• _EXERCISE_
Nothing in the data is to be left out; copy it exactly.

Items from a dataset
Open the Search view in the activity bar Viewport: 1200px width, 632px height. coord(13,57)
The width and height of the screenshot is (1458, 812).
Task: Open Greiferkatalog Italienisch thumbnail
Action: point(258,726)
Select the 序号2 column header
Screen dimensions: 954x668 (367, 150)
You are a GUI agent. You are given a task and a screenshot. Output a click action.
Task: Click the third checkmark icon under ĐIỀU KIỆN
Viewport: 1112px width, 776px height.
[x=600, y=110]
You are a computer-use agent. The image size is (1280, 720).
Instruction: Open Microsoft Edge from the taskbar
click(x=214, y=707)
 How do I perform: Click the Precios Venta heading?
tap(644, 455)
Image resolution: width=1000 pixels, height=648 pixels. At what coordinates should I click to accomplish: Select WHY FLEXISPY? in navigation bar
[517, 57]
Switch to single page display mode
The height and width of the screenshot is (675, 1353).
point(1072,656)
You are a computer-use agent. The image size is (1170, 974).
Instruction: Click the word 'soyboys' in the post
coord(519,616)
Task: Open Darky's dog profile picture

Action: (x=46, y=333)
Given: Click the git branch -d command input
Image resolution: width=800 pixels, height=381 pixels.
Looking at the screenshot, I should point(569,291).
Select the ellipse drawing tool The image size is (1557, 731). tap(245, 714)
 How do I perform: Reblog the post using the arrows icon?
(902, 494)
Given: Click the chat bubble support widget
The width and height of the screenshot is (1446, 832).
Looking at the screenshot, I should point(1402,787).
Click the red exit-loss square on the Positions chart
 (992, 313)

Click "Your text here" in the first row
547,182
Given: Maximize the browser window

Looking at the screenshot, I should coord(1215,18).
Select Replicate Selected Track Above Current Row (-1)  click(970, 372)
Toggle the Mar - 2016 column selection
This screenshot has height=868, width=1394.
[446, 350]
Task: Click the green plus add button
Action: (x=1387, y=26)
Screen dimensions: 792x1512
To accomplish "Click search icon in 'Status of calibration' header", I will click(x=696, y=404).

• _WRITTEN RESPONSE_
Open the Search view in the activity bar Viewport: 1200px width, 632px height. coord(13,57)
The width and height of the screenshot is (1458, 812).
Task: Open Greiferkatalog Italienisch thumbnail
Action: point(258,726)
Select the 序号2 column header
Screen dimensions: 954x668 (367, 150)
You are a GUI agent. You are given a task and a screenshot. Output a click action.
Task: Click the third checkmark icon under ĐIỀU KIỆN
Viewport: 1112px width, 776px height.
[x=600, y=110]
You are a computer-use agent. The image size is (1280, 720).
Instruction: Open Microsoft Edge from the taskbar
click(x=214, y=707)
 How do I perform: Click the Precios Venta heading?
tap(644, 455)
Image resolution: width=1000 pixels, height=648 pixels. At what coordinates should I click to accomplish: Select WHY FLEXISPY? in navigation bar
[517, 57]
Switch to single page display mode
The height and width of the screenshot is (675, 1353).
point(1072,656)
You are a computer-use agent. The image size is (1170, 974).
Instruction: Click the word 'soyboys' in the post
coord(519,616)
Task: Open Darky's dog profile picture

Action: (x=46, y=333)
Given: Click the git branch -d command input
Image resolution: width=800 pixels, height=381 pixels.
Looking at the screenshot, I should point(569,291).
Select the ellipse drawing tool The image size is (1557, 731). tap(245, 714)
 How do I perform: Reblog the post using the arrows icon?
(902, 494)
Given: Click the chat bubble support widget
The width and height of the screenshot is (1446, 832).
Looking at the screenshot, I should point(1402,787).
Click the red exit-loss square on the Positions chart
 (992, 313)

Click "Your text here" in the first row
547,182
Given: Maximize the browser window

Looking at the screenshot, I should coord(1215,18).
Select Replicate Selected Track Above Current Row (-1)  click(970, 372)
Toggle the Mar - 2016 column selection
This screenshot has height=868, width=1394.
[446, 350]
Task: Click the green plus add button
Action: (x=1387, y=26)
Screen dimensions: 792x1512
To accomplish "Click search icon in 'Status of calibration' header", I will click(x=696, y=404).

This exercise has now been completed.